Material for the task:
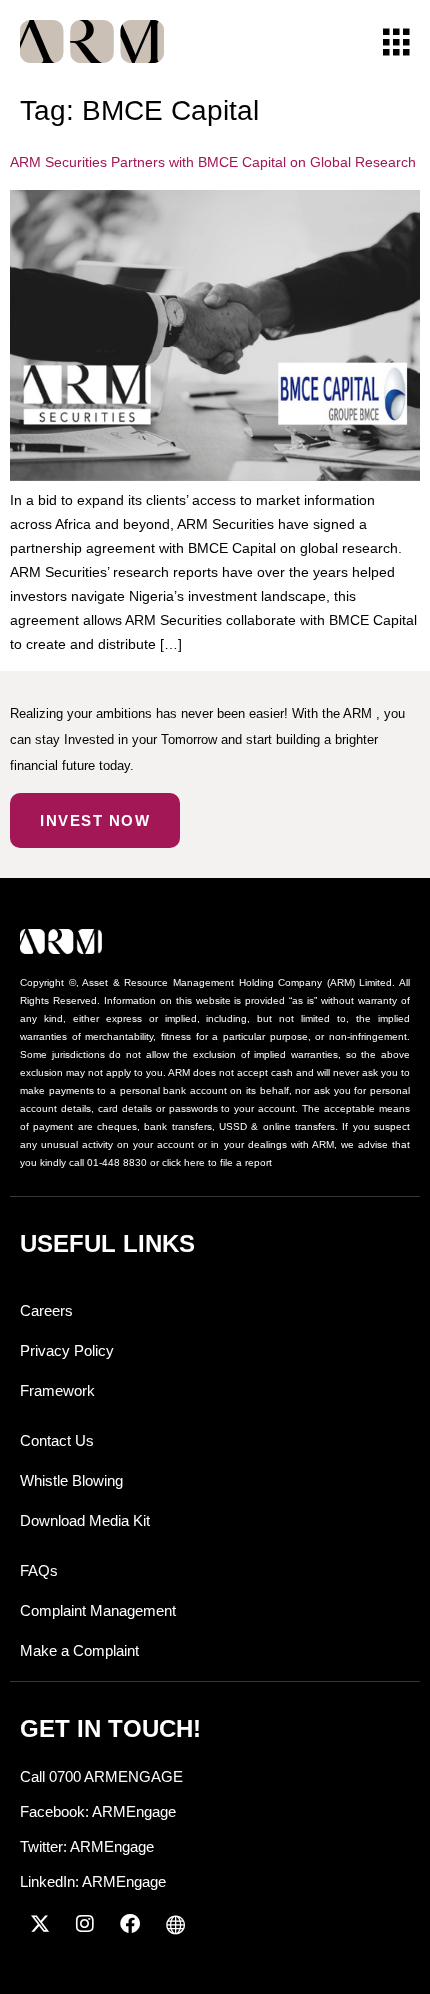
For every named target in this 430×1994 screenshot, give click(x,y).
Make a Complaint (79, 1650)
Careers (46, 1310)
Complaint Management (98, 1610)
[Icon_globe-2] (175, 1924)
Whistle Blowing (71, 1480)
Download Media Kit (85, 1520)
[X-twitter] (40, 1924)
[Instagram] (85, 1924)
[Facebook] (130, 1924)
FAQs (39, 1570)
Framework (57, 1390)
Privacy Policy (67, 1350)
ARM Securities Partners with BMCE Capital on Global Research (213, 162)
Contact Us (57, 1440)
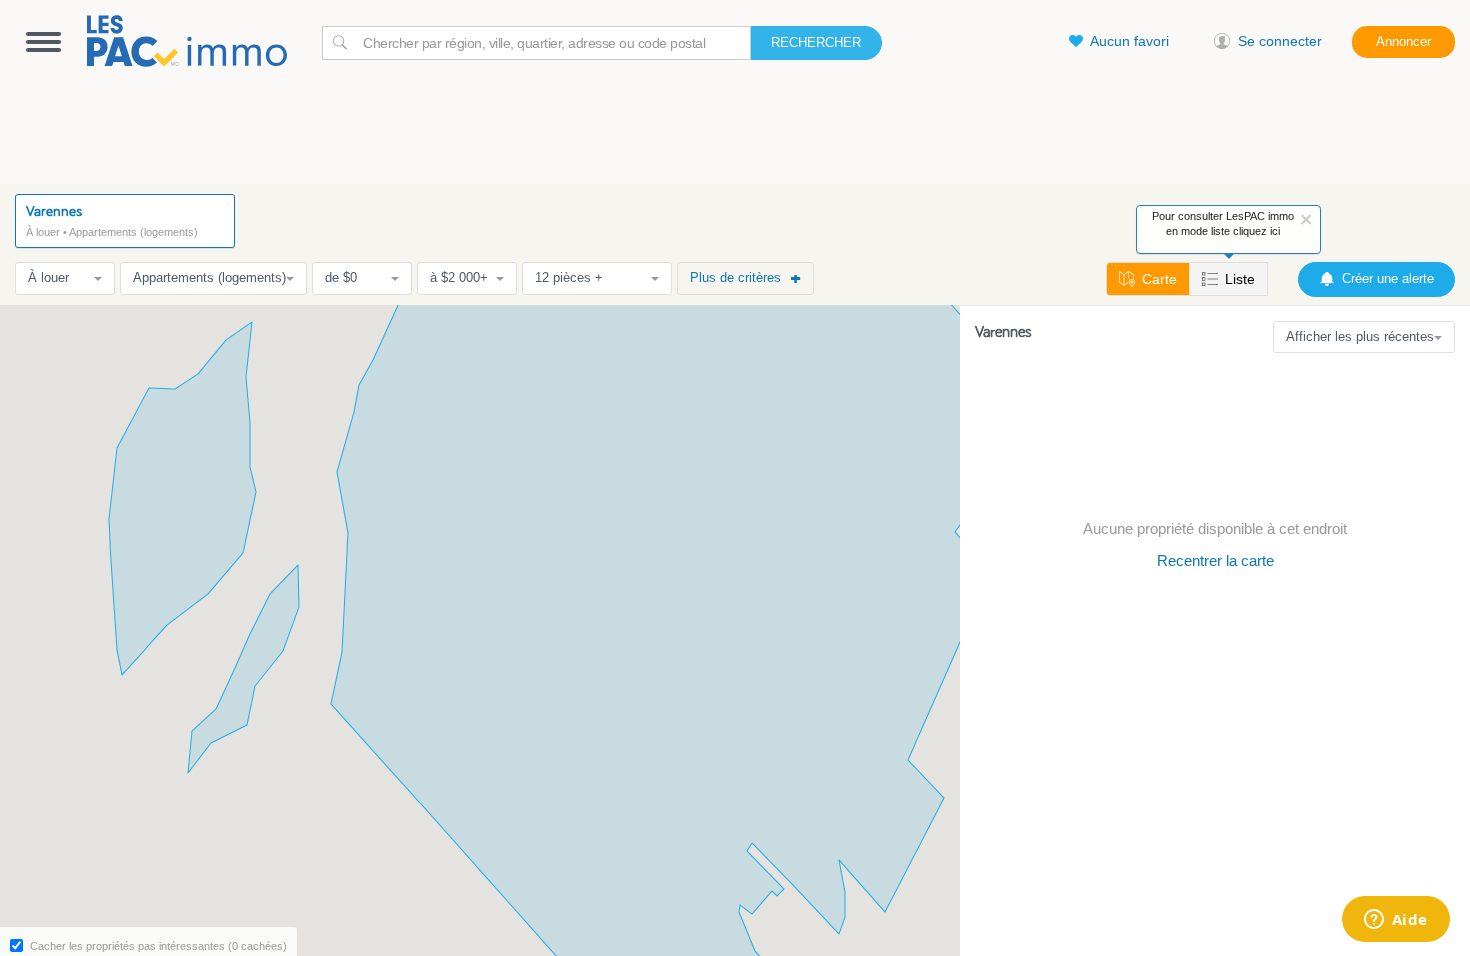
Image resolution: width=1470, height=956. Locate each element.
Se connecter (1280, 41)
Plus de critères (735, 277)
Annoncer (1403, 41)
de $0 (341, 277)
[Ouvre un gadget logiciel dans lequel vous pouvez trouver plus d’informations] (1395, 921)
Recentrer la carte (1215, 560)
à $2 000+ (459, 277)
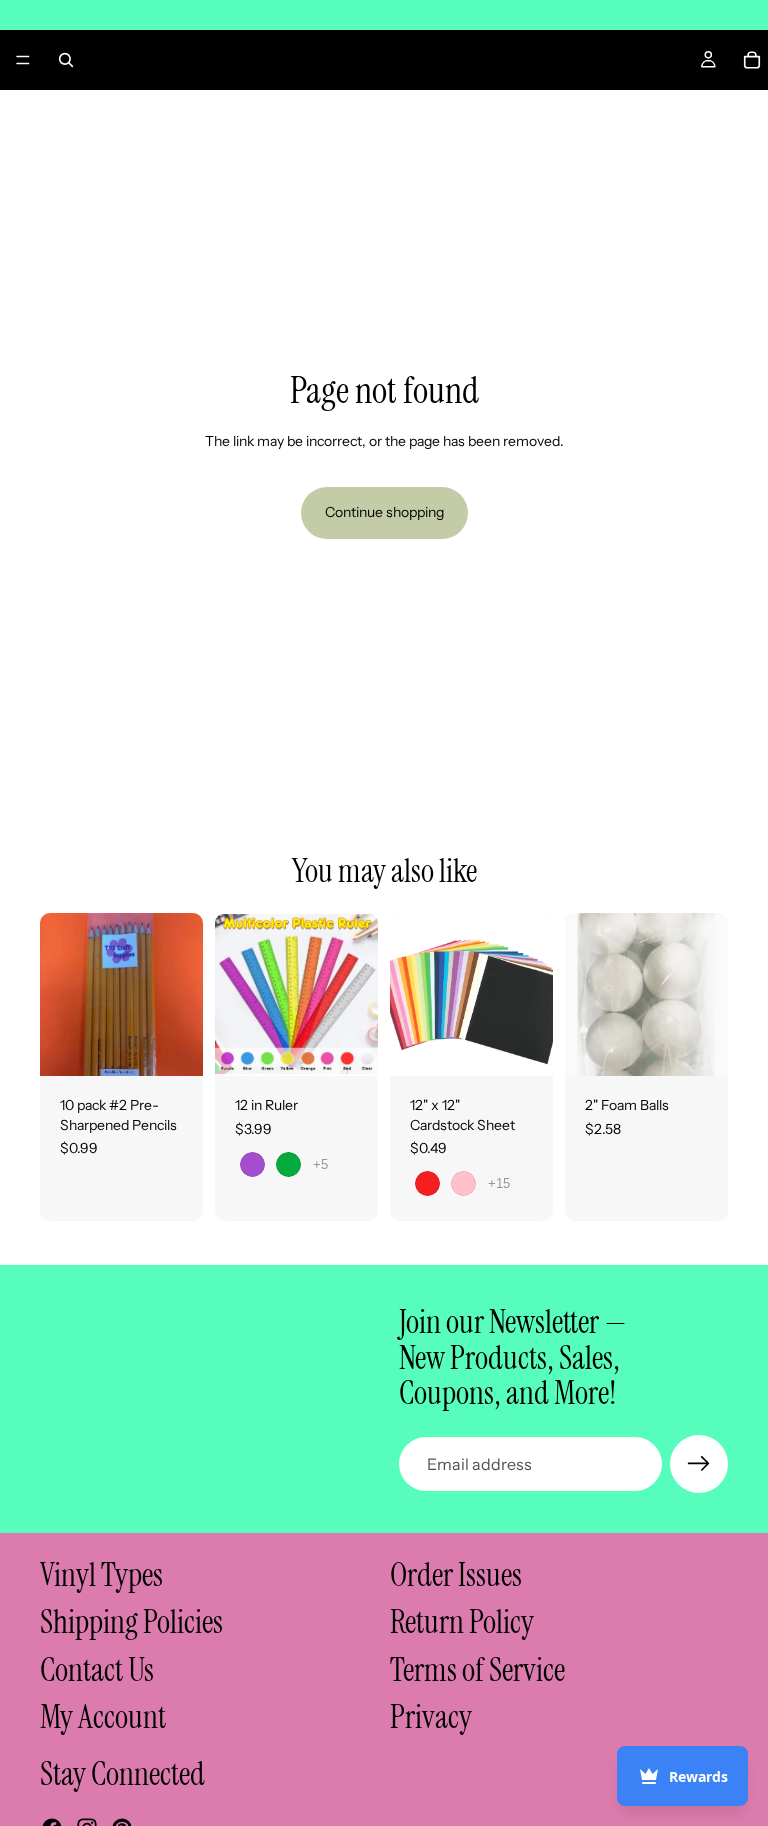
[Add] (172, 1045)
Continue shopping (384, 512)
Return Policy (462, 1622)
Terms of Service (477, 1670)
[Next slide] (356, 995)
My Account (103, 1717)
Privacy (431, 1717)
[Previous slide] (237, 995)
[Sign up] (699, 1464)
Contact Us (97, 1670)
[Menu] (23, 60)
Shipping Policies (131, 1622)
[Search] (66, 60)
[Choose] (347, 1045)
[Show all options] (320, 1164)
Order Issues (456, 1575)
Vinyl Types (101, 1575)
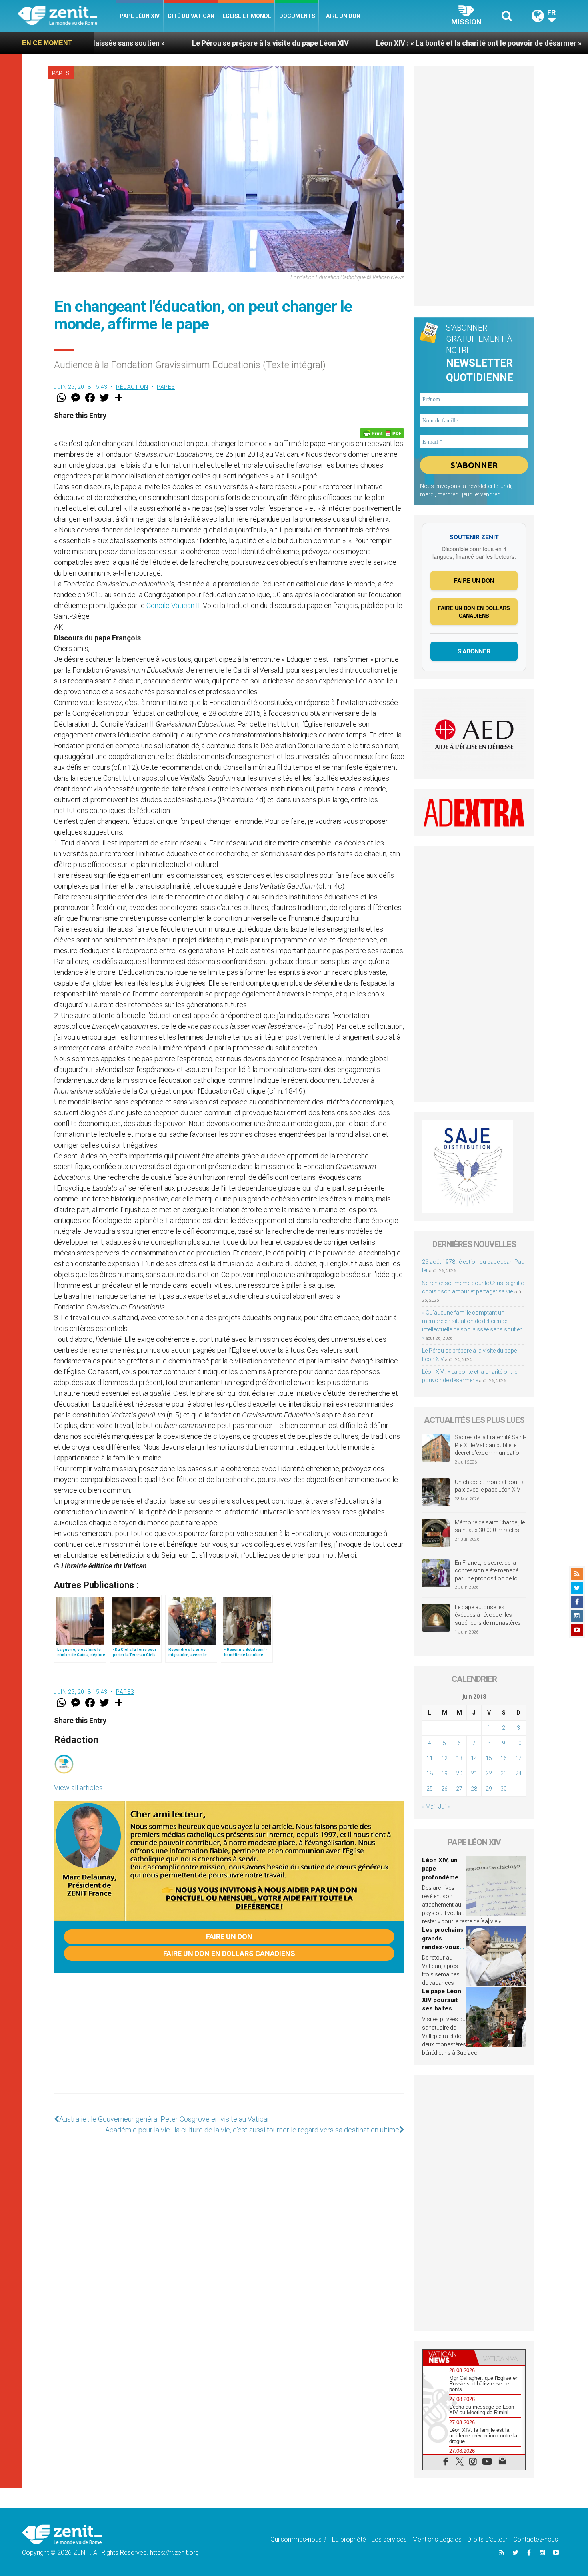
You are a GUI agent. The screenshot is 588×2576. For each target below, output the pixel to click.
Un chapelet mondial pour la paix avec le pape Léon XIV (490, 1486)
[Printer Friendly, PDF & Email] (382, 433)
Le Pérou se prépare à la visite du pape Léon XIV (155, 43)
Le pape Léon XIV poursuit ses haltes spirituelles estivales (441, 2008)
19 (444, 1773)
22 (489, 1773)
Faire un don (341, 16)
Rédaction (132, 387)
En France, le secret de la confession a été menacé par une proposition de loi (487, 1571)
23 (503, 1773)
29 (489, 1788)
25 (429, 1788)
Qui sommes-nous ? (298, 2539)
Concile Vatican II (173, 605)
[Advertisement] (229, 2041)
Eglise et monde (246, 16)
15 (489, 1758)
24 (518, 1773)
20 (459, 1773)
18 (429, 1773)
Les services (389, 2539)
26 (444, 1788)
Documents (297, 16)
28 (474, 1788)
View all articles (78, 1787)
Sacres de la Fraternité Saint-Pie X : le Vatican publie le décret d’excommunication (490, 1445)
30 (503, 1788)
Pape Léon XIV (140, 16)
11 (429, 1758)
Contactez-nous (535, 2539)
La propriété (349, 2539)
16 (503, 1758)
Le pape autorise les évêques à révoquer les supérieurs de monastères (488, 1615)
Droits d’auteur (487, 2539)
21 (474, 1773)
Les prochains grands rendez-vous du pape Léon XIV (443, 1947)
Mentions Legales (437, 2539)
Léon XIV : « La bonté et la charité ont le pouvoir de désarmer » (363, 43)
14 (474, 1758)
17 (518, 1758)
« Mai (428, 1806)
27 (459, 1788)
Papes (61, 73)
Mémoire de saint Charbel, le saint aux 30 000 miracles (490, 1526)
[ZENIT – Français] (67, 16)
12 (444, 1758)
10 (518, 1743)
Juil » (444, 1806)
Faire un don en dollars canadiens (229, 1953)
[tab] (448, 2357)
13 (459, 1758)
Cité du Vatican (191, 16)
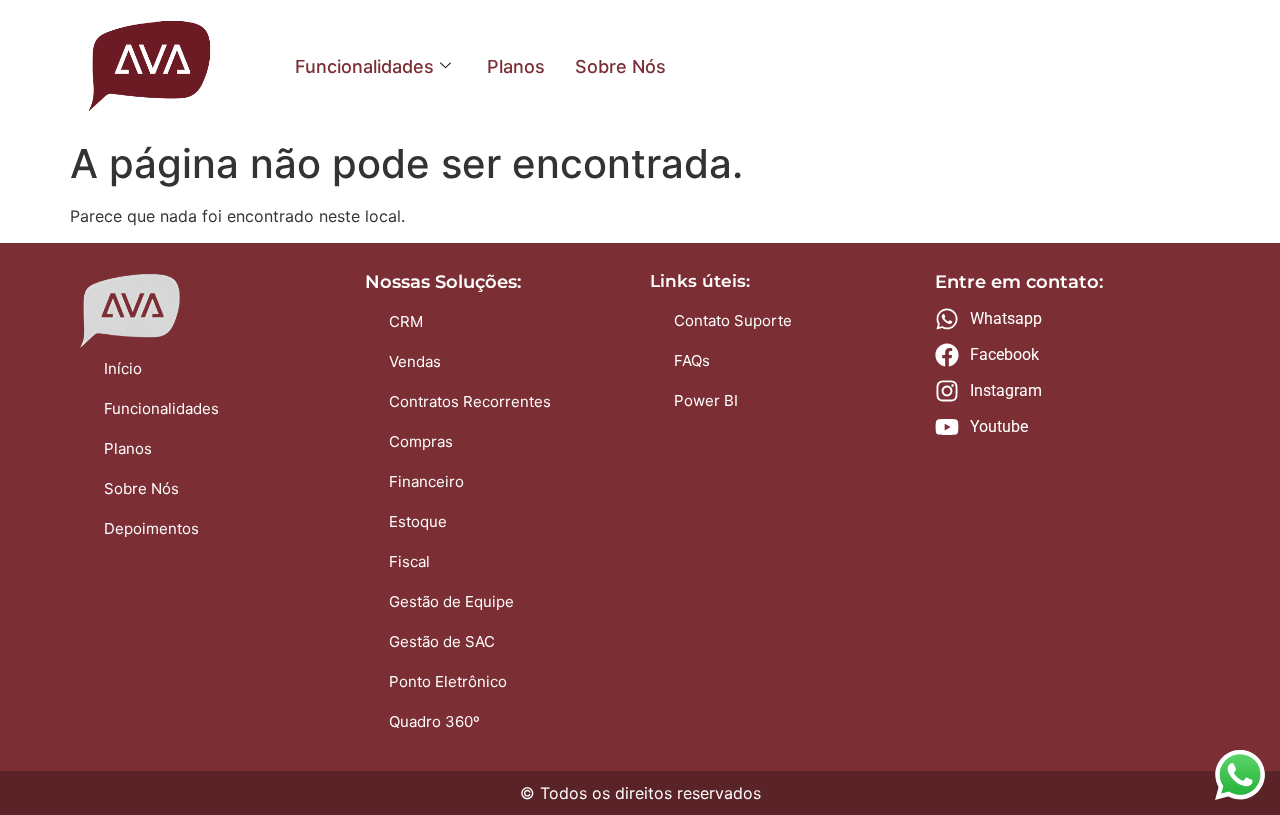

Task to carry out: Render every line from the start of the rows through the line containing "Framework (57, 1390)" as a Markdown table with the columns Number and Line, leaving out blank lines and pictures.

Problem solution:
| Number | Line |
|---|---|
| 1 | For every named target in this 430×1994 screenshot, give click(x,y). |
| 2 | Make a Complaint (79, 1650) |
| 3 | Careers (46, 1310) |
| 4 | Complaint Management (98, 1610) |
| 5 | [Icon_globe-2] (175, 1924) |
| 6 | Whistle Blowing (71, 1480) |
| 7 | Download Media Kit (85, 1520) |
| 8 | [X-twitter] (40, 1924) |
| 9 | [Instagram] (85, 1924) |
| 10 | [Facebook] (130, 1924) |
| 11 | FAQs (39, 1570) |
| 12 | Framework (57, 1390) |